In other words, it is unlikely that McDonald’s would want to change the diets of millions of people in a big way.
Is This a Case of Greenwashing?
McDonald’s has launched its first “net-zero” restaurant, but critics accuse it of “greenwashing,” which is the practice of making something appear better than it actually is.
This McDonald’s is on track to become the first eatery in the UK to comply with the framework for net-zero carbon buildings thanks to its new net-zero changes. For those who support eco-friendly businesses, the new site seems like a breath of fresh air.
Its drive-thru lane is constructed from recycled tires, and its signs are created from spent coffee beans. Environmentalists have called attention to the fast-food juggernaut’s continued use of dairy and meat, which is bad for the environment.
According to a well-known activist in the UK, “This new restaurant can only be called what it is: McGreenwash” if dairy and meat continue to make up the majority of the menu at McDonald’s.
Because animal agriculture causes so many greenhouse gas emissions and environmental damage, no restaurant can be “green” while selling animal products.
Dairy and meat products are two of the most significant sources of deforestation pollution, so reducing their production is more important than ever.
Effective Steps Toward The Future
It was described as a positive starting step but not a “substantial reduction.”
He went on to say that the company’s beef operation will have to change because of this, and McDonald’s efforts in this area are described in a press release: “A 5.9% drop in the emissions intensity of the supply chain from the 2015 baseline.”
However, emissions are still increasing, albeit slightly more slowly than before. The number of emissions per unit of a product is referred to as the “intensity of emissions.” If the corporation expands, as McDonald’s has, its emissions may increase as well.
CDP data shows that the company’s supply chain and beef production emissions went up by about 30% between 2017 and 2019.
McDonald’s is “building the processes and systems” it needs to cut down on greenhouse gas emissions from the way it raises and sells beef and the way it gets supplies.
A time will come when they will need to diversify their menus, they continued, adding that “they need to really start showing significant reductions.”
McDonald’s has not revealed its comprehensive net zero plan and will not reveal the specific measures that will be included.
But these kinds of programs have been criticized because they let polluters keep putting out a lot of greenhouse gases for the next few decades.
Environmentalists continue to warn about the harmful effects of animal agriculture.

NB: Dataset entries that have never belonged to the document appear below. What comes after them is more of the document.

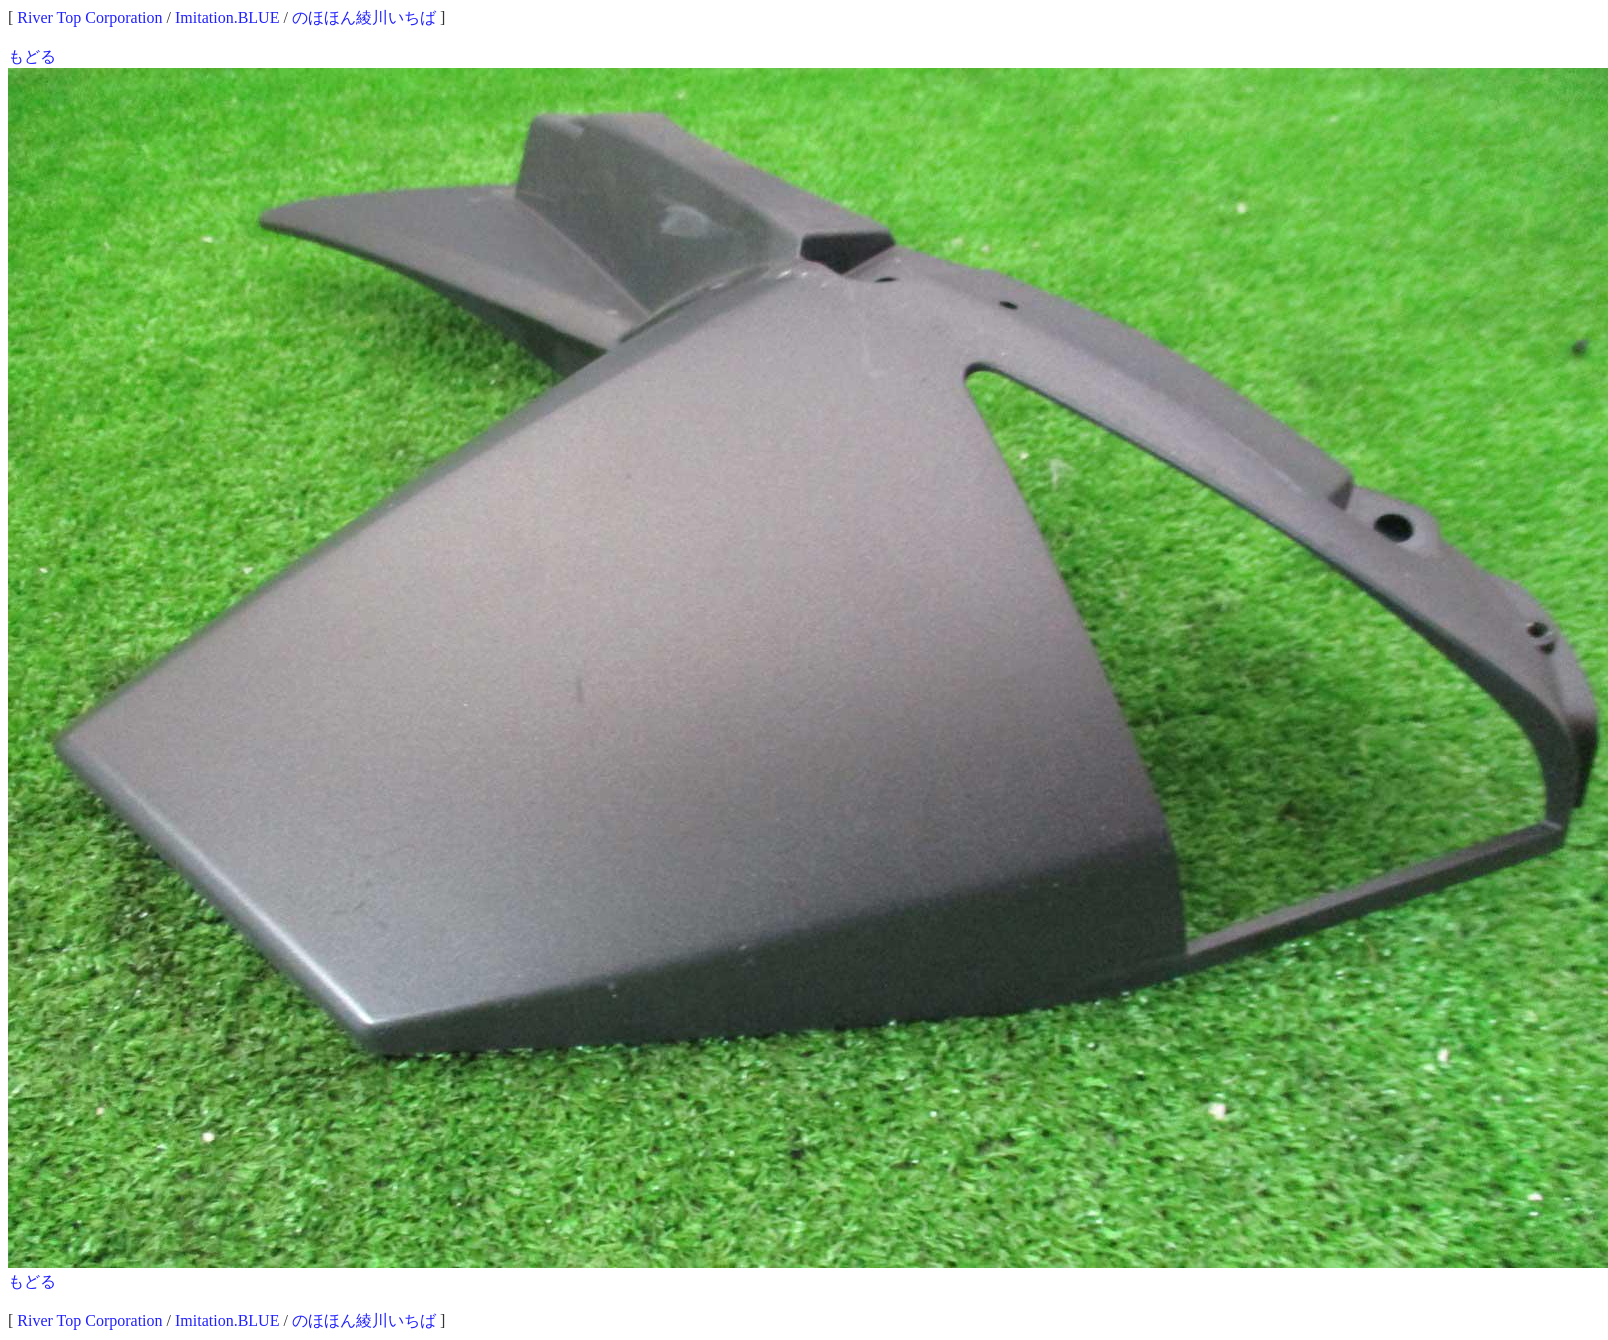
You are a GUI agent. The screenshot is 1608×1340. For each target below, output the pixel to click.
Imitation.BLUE (227, 17)
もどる (32, 56)
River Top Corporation (89, 17)
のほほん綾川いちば (364, 17)
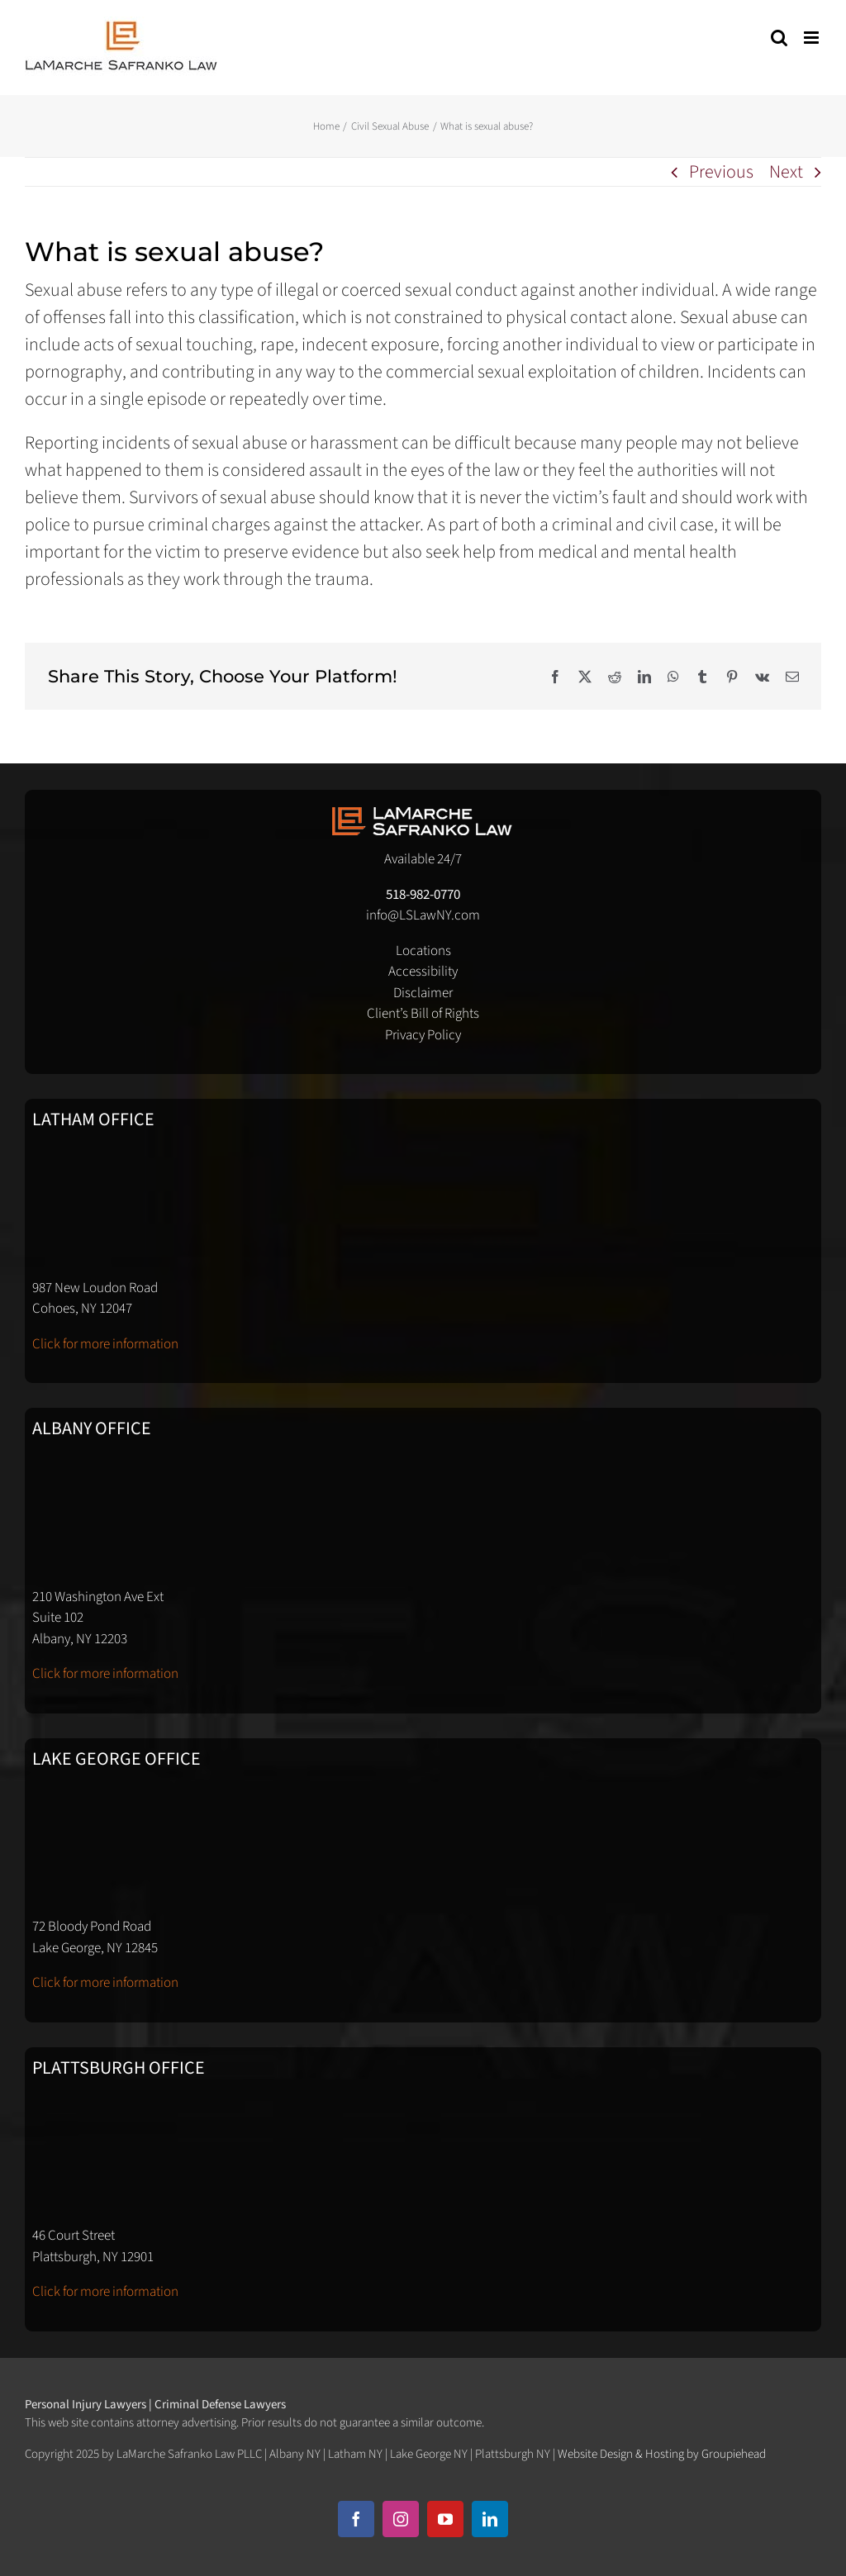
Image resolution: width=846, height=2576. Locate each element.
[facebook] (356, 2519)
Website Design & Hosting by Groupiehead (662, 2454)
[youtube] (445, 2519)
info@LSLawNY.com (423, 915)
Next (786, 172)
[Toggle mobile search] (779, 37)
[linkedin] (490, 2519)
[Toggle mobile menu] (812, 37)
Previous (721, 172)
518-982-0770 (423, 895)
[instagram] (401, 2519)
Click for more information (105, 1344)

In September, a famous new paper published a report that explained how global food production is responsible for more than a third of all greenhouse gas emissions, with meat and dairy producing twice as much carbon pollution that warms the planet as plant-based foods.
According to a study, beef production generates 25% of all food-based greenhouse gas emissions, making it by far the largest contributor, followed by cow’s milk, pork, and poultry.